### [Information given]
____

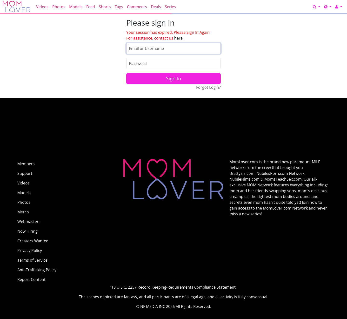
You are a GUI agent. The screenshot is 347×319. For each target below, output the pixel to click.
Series (170, 6)
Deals (156, 6)
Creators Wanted (32, 241)
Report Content (31, 279)
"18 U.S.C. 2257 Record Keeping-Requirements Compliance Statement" (173, 287)
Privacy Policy (29, 250)
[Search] (316, 7)
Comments (137, 6)
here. (179, 38)
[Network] (327, 7)
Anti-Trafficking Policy (36, 269)
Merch (23, 212)
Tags (119, 6)
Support (24, 173)
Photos (58, 6)
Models (75, 6)
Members (26, 163)
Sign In (173, 78)
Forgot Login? (208, 87)
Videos (42, 6)
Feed (90, 6)
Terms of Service (32, 260)
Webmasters (28, 221)
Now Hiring (27, 231)
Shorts (105, 6)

____

### [Requirement]
Copy out every line of the data above, moving each coordinate pair by 110 on both axes, so that 110 is added to both x and y. Keep all other wording and numbers as they are, and leave the pictures out.

### [Answer for the task]
You are a GUI agent. The screenshot is 347×319. For each target below, output the pixel to click.
Series (280, 116)
Deals (266, 116)
Creators Wanted (142, 351)
Report Content (141, 389)
"18 U.S.C. 2257 Record Keeping-Requirements Compliance Statement" (283, 397)
Privacy Policy (139, 360)
[Search] (426, 117)
Comments (247, 116)
here. (289, 148)
[Network] (437, 117)
Anti-Trafficking Policy (146, 379)
Merch (133, 322)
Tags (229, 116)
Support (134, 283)
Photos (168, 116)
Models (185, 116)
Members (136, 273)
Sign In (283, 188)
Forgot Login? (318, 197)
Videos (152, 116)
Feed (200, 116)
Terms of Service (142, 370)
Webmasters (138, 331)
Now Hiring (137, 341)
Shorts (215, 116)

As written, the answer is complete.